■ Goal of the exercise
Among the lines below, which ones contain the word "screenshot"? Copy every such line.

*** Opening of Given records ***

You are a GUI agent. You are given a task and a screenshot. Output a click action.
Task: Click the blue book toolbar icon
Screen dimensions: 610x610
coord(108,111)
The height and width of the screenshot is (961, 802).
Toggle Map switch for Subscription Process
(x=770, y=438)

*** Close of Given records ***
*** Opening of Given records ***

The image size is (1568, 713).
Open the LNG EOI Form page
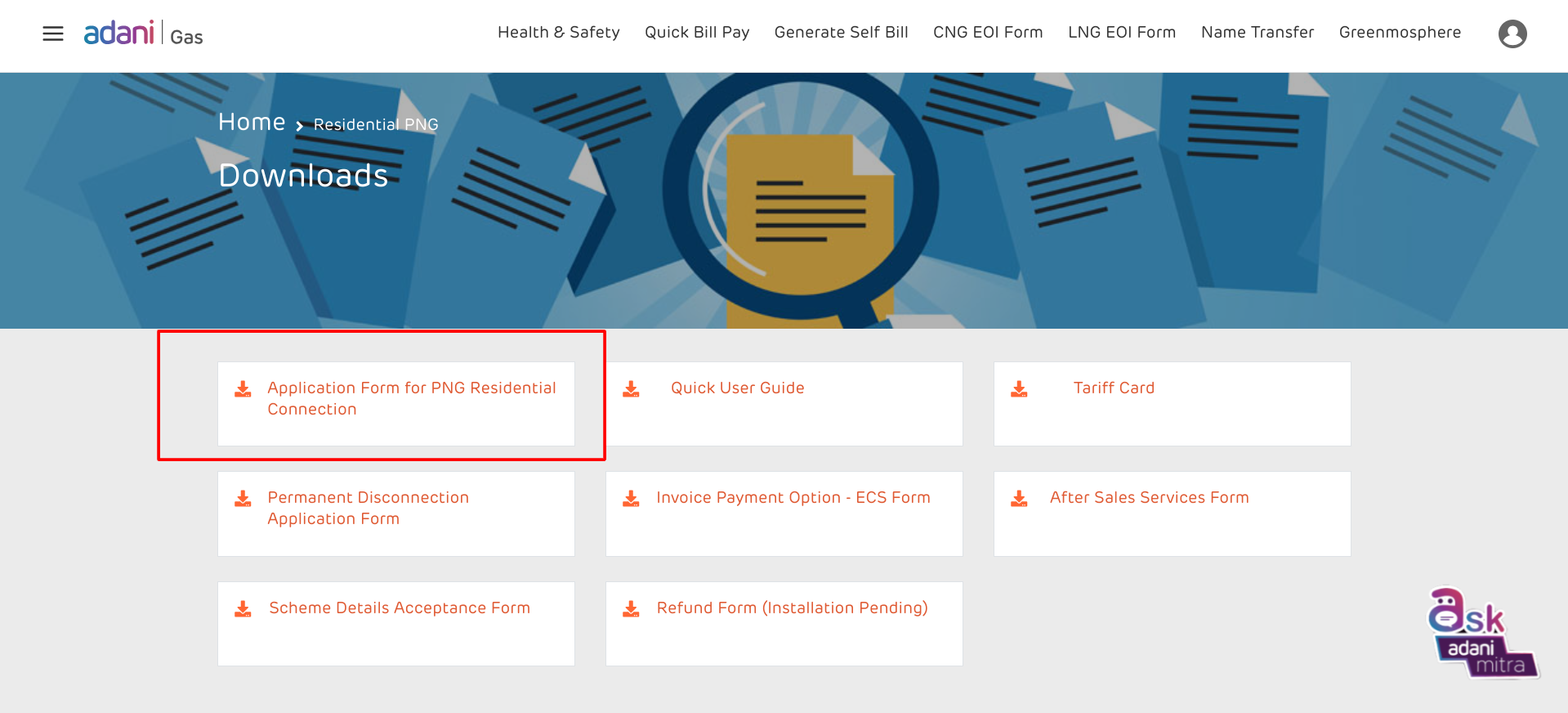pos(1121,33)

*** Close of Given records ***

■ Solution
You are a GUI agent. You are given a task and a screenshot. Output a click action.
The height and width of the screenshot is (961, 802).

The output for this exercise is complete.